Effects of N-aralkyl substitution of beta-agonists on alpha- and beta-adrenoceptor subtypes: pharmacological studies and binding assays.[Pubmed:6121868]

J Pharm Pharmacol. 1982 Feb;34(2):107-12.

The pharmacological and binding properties of four beta-adrenomimetic drugs with N-alkyl substitutions (isoprenaline, terbutaline, salbutamol and soterenol) were compared with those of four corresponding drugs with N-aralkyl substitutions (protokylol, ME 506, salmefamol and zinterol). BD-40 A, a very powerful beta 2-agonist with a related chemical structure, was also included in this study. The beta 1- and beta 2-activities of these drugs were determined on guinea-pig atria and trachea, their alpha-adrenolytic activity was measured on rat aorta and their affinities (Ki) for alpha 1- and alpha 2-adrenoceptors on rat cortical membranes were assessed using [3H]prazosin and [3H]yohimbine.
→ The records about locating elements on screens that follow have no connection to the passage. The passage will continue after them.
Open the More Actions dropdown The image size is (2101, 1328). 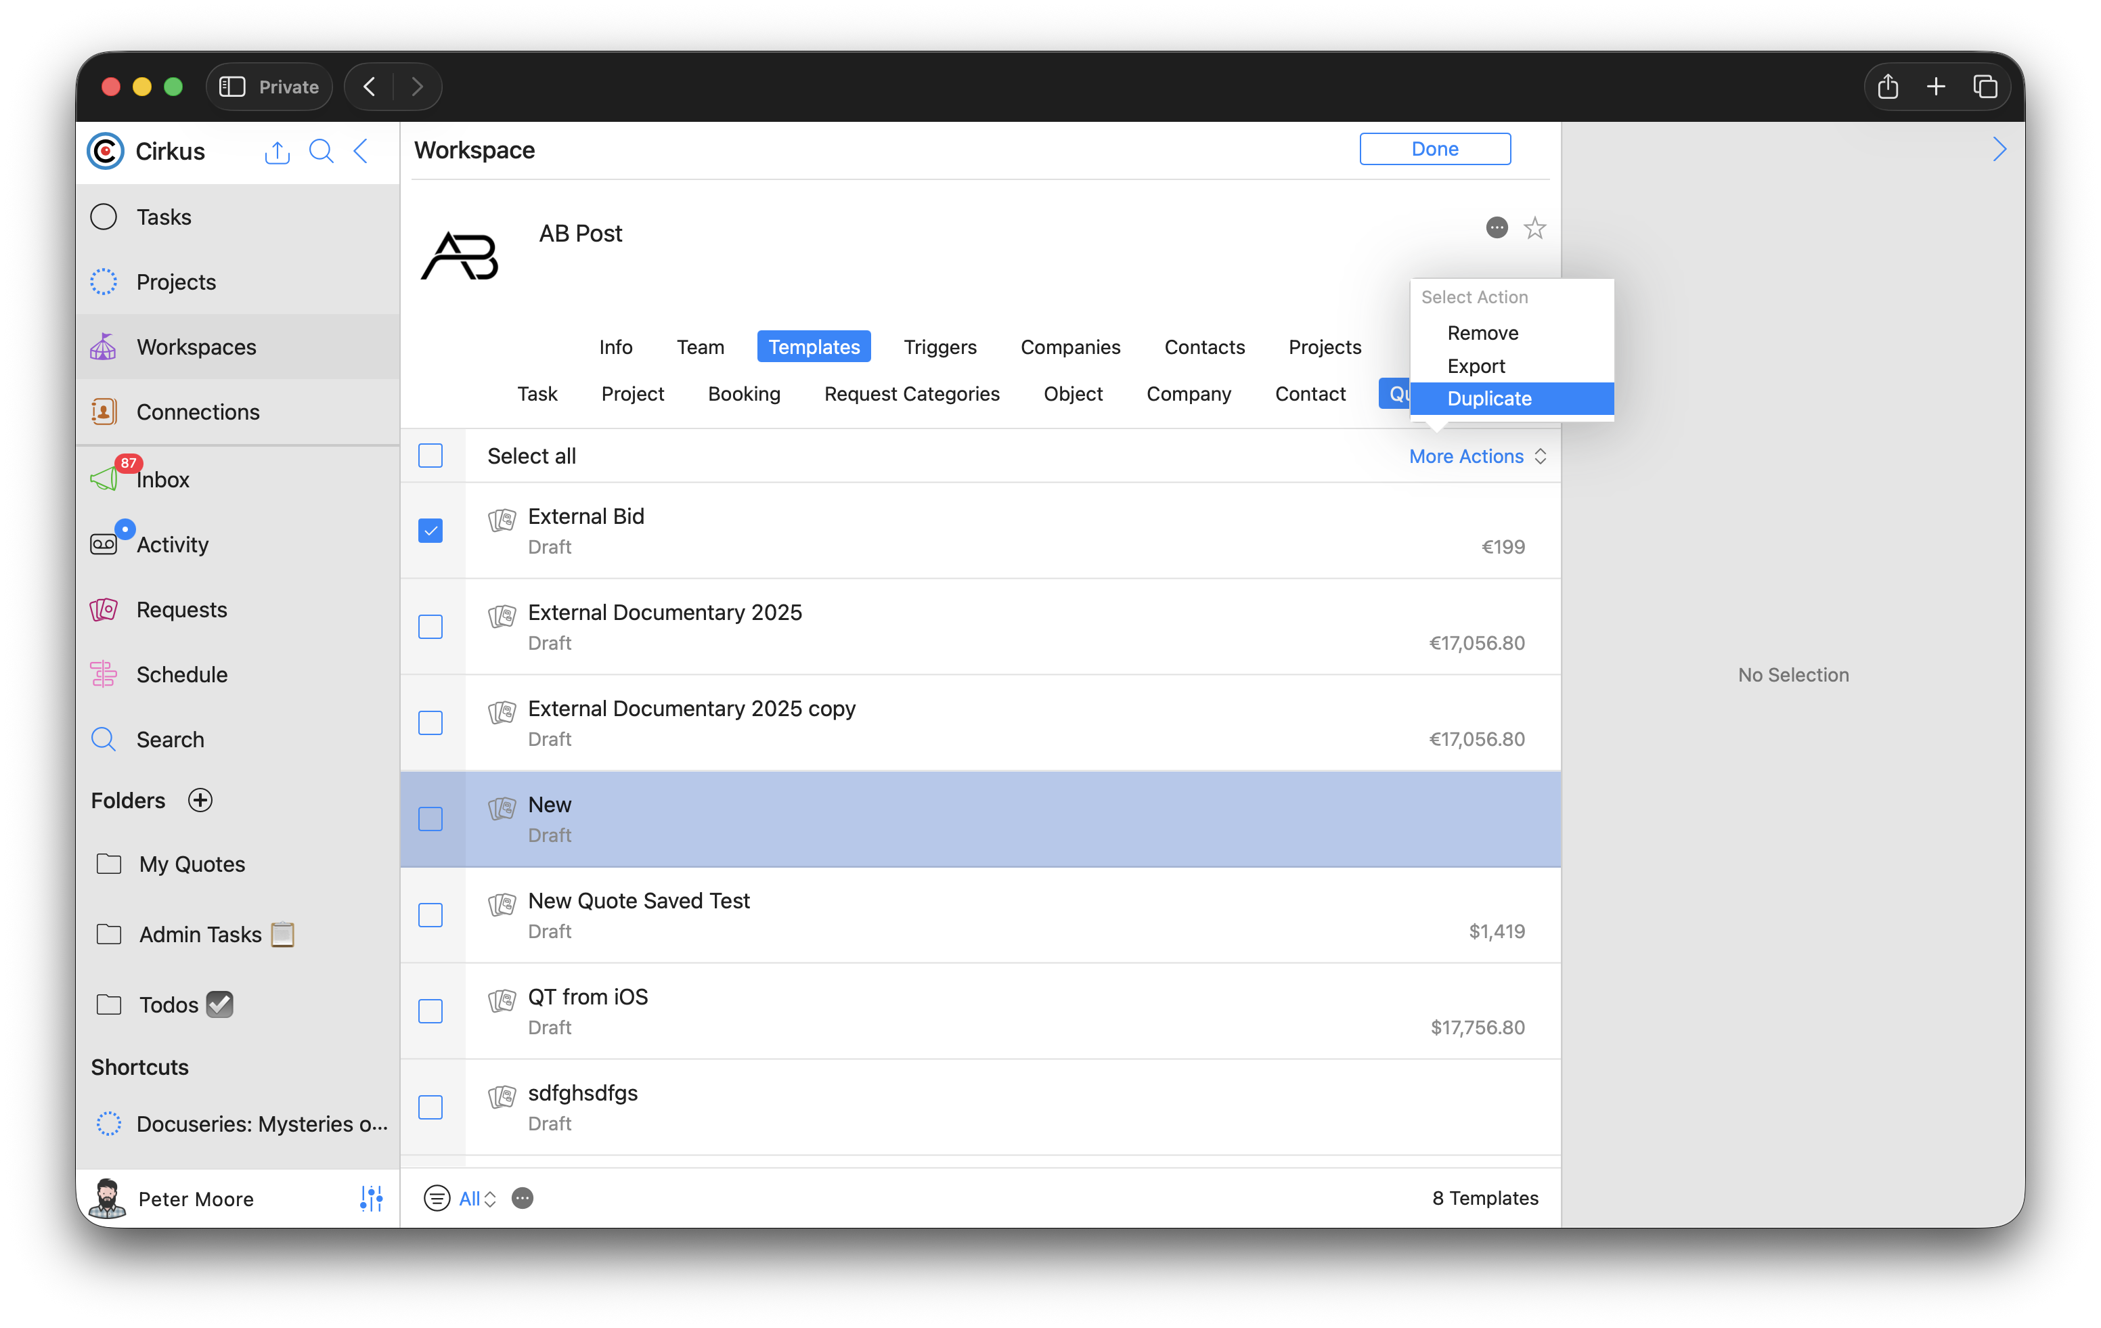click(x=1476, y=456)
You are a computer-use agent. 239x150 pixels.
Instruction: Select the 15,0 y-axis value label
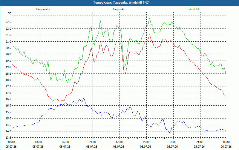[x=8, y=118]
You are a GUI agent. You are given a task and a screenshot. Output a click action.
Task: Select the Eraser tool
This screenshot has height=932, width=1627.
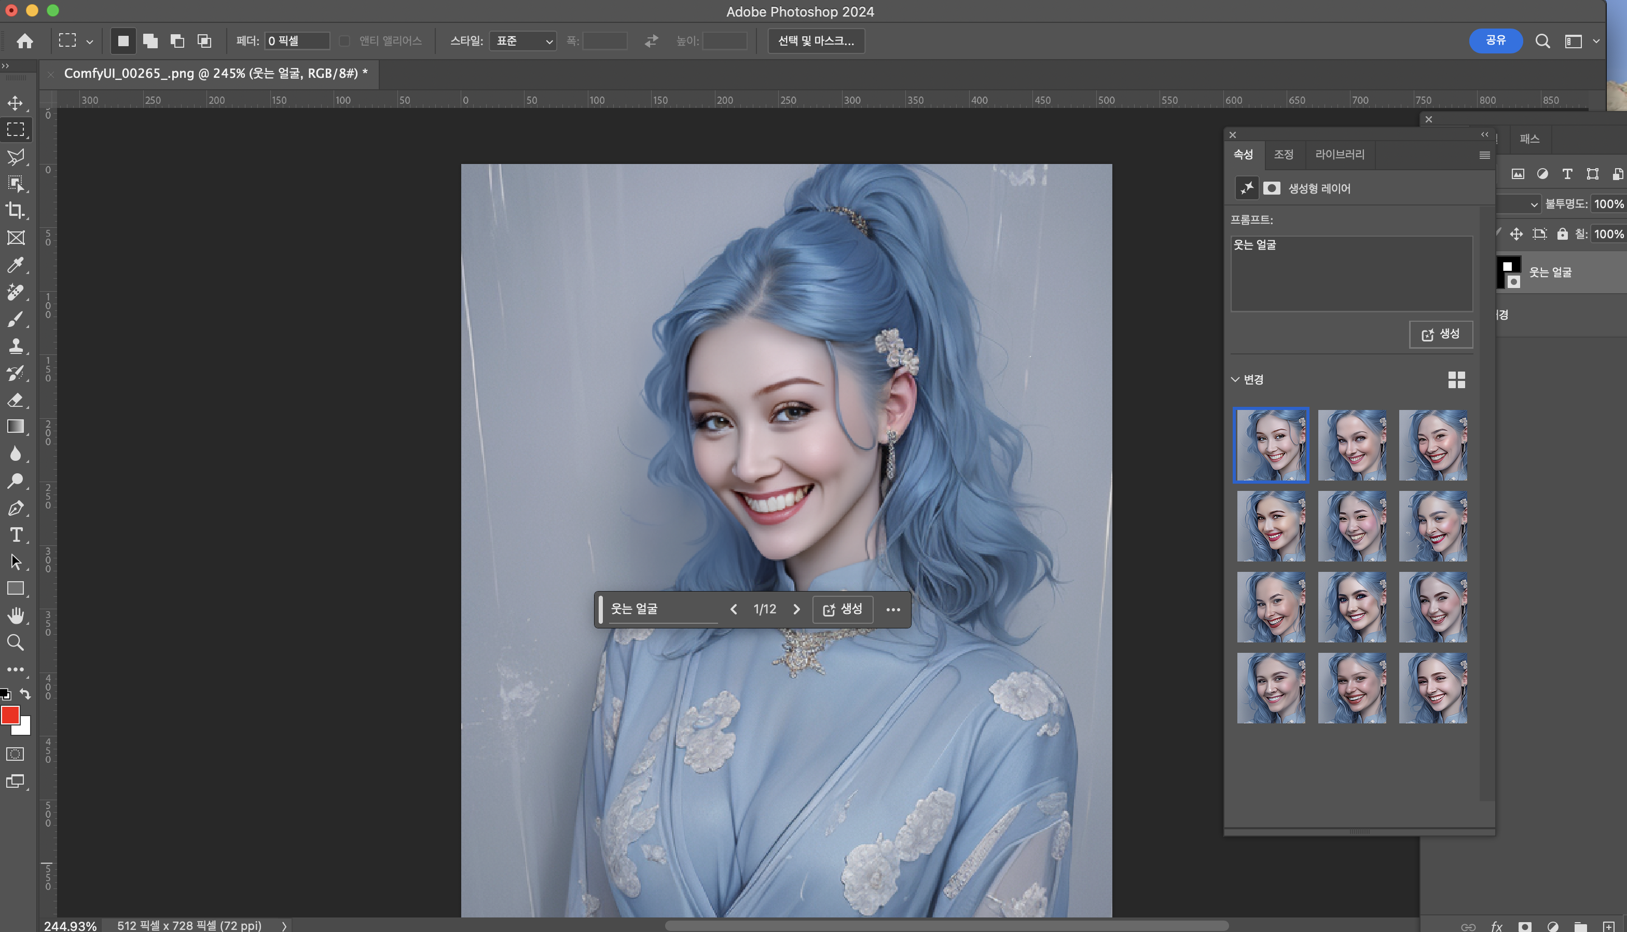point(15,400)
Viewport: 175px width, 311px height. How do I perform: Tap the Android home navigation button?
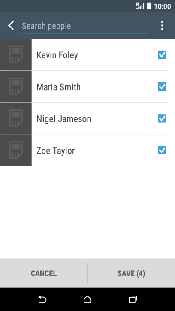coord(88,299)
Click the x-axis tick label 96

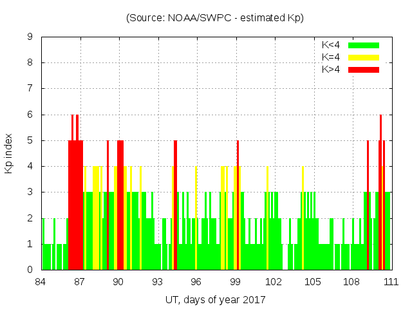196,281

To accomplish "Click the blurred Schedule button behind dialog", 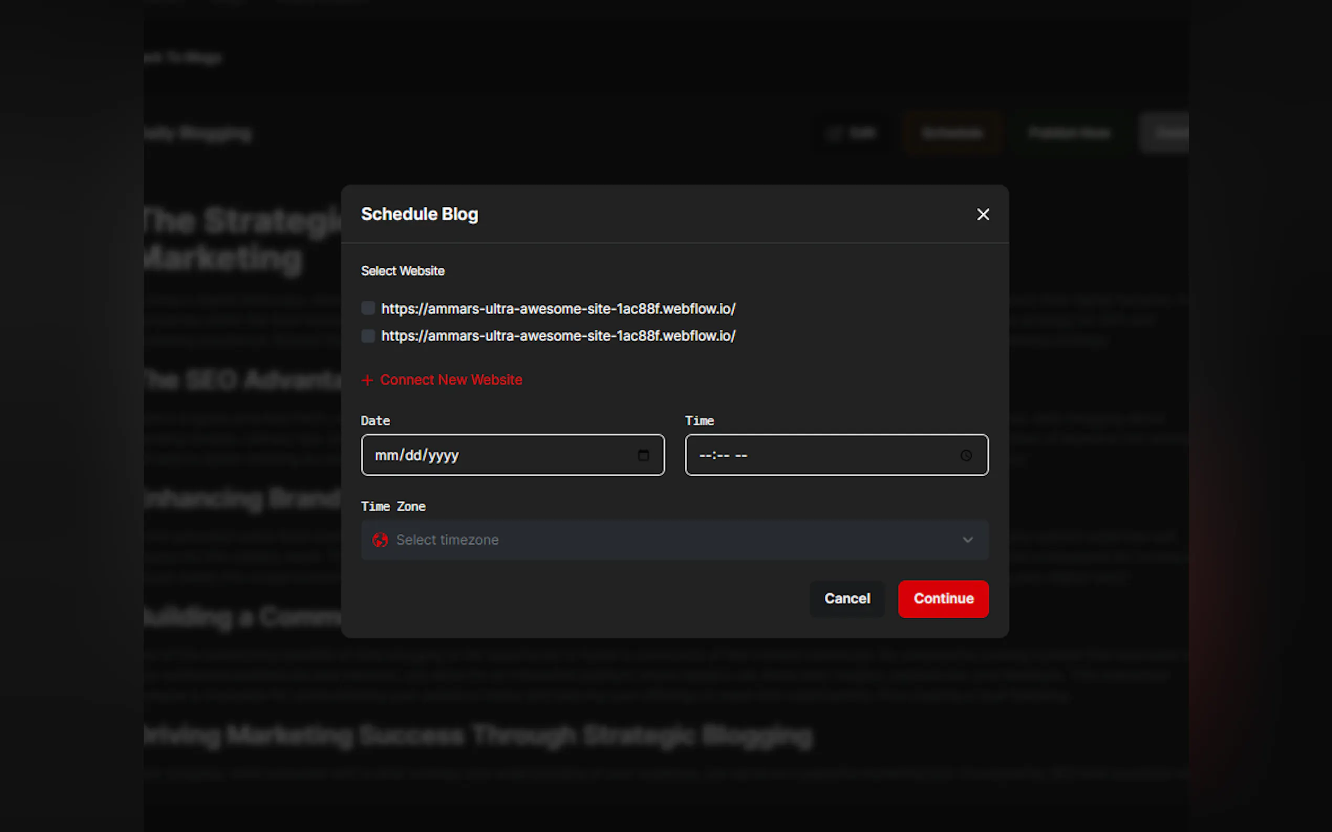I will [x=952, y=133].
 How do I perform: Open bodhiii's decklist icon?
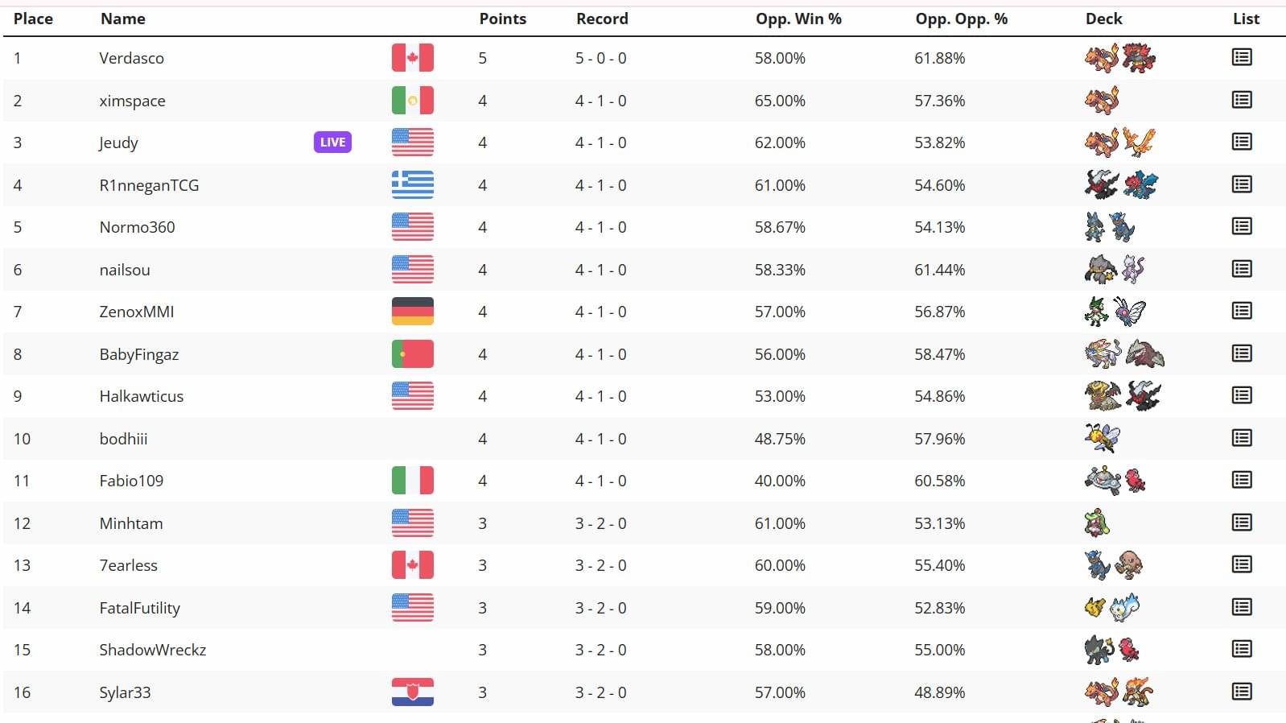[1241, 438]
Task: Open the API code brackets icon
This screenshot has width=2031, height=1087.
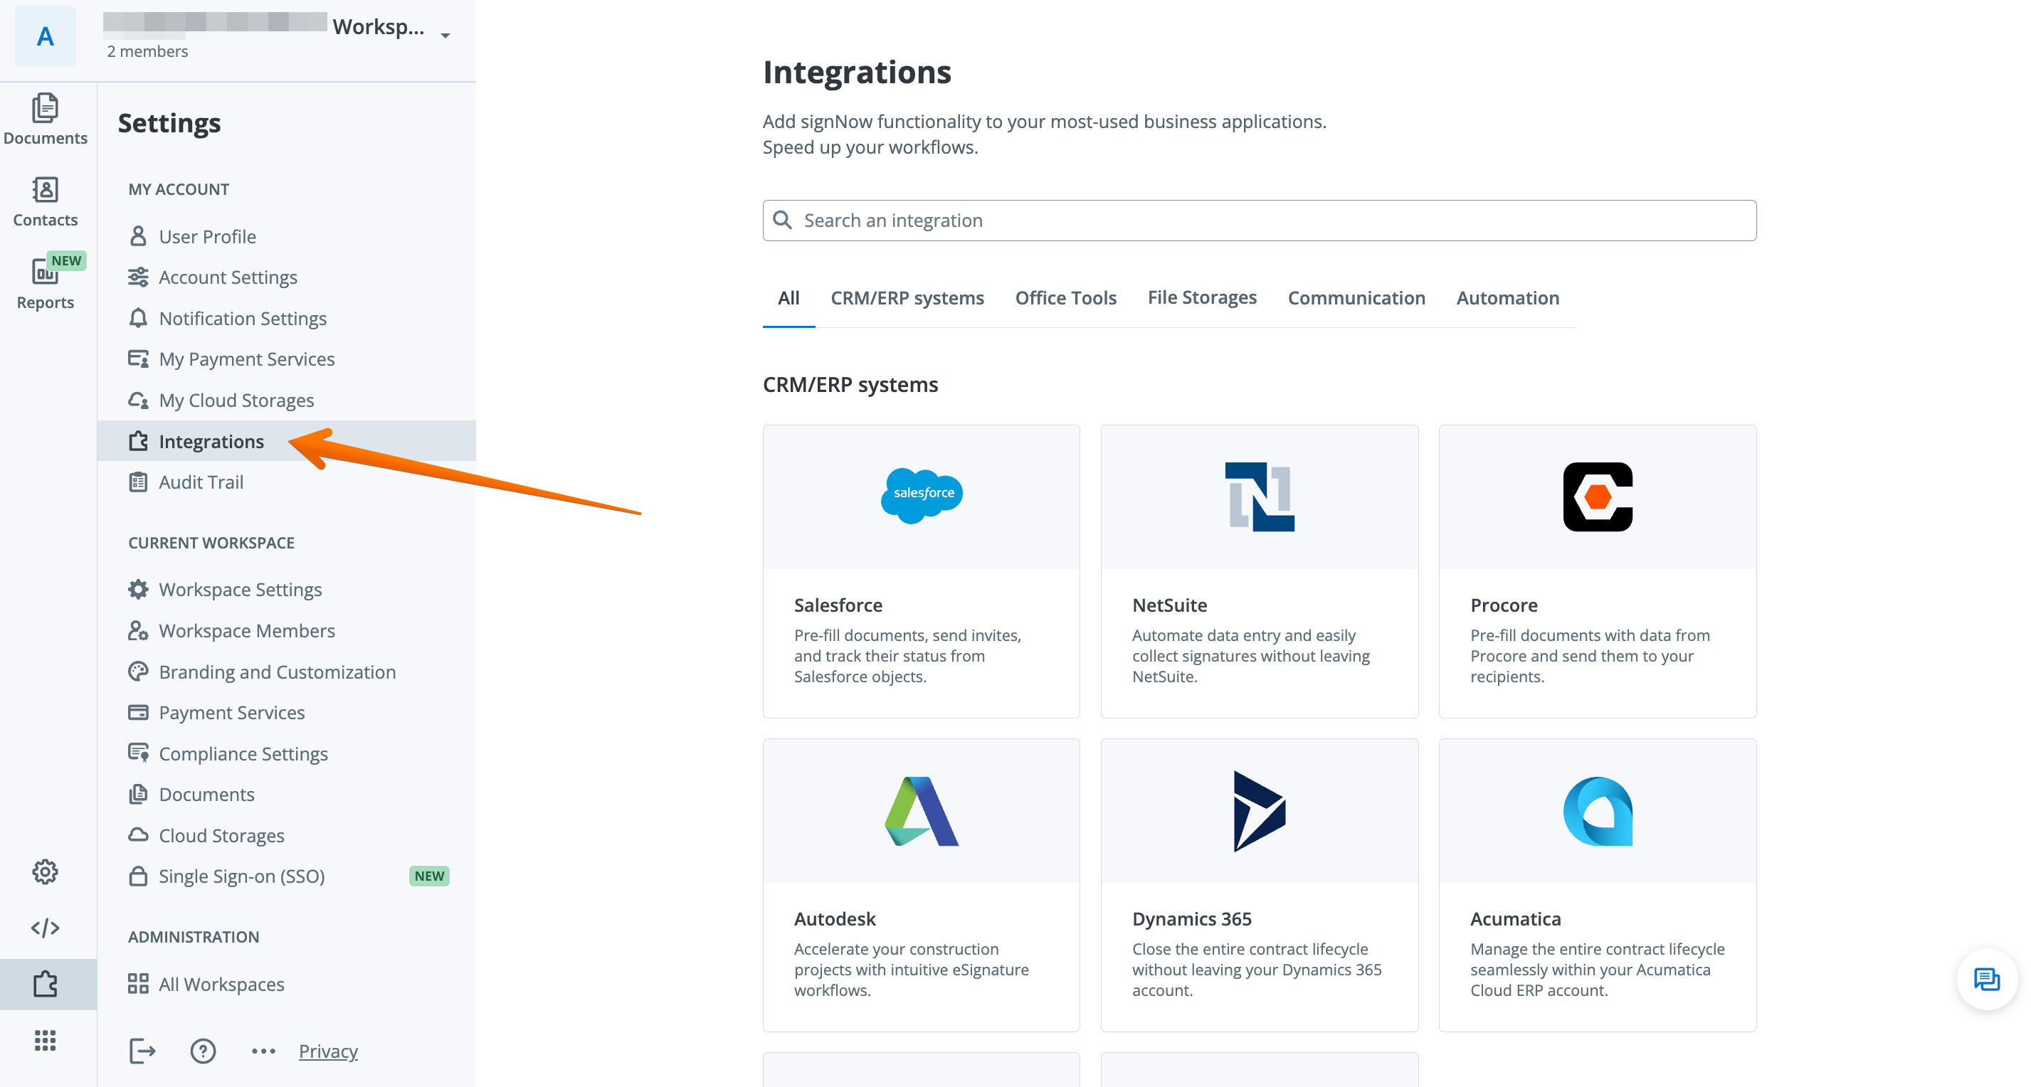Action: [x=45, y=927]
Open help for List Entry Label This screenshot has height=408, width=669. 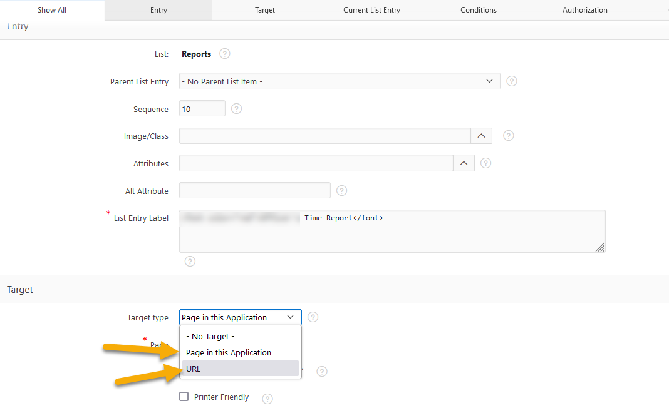tap(190, 261)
In this group of beta-agonists, substitution of the N-alkyl by an N-aralkyl group had a variable effect on the beta 2-selectivity whereas alpha-adrenolytic properties were always enhanced. An increase of the affinities (Ki) for both alpha 1- and alpha 2-adrenoceptors was found but the effect was much more pronounced for alpha 1-adrenoceptors. These results indicated that the alpha-adrenolytic activity observed with the N-aralkyl beta-agonists was selective for alpha 1-adrenoceptors.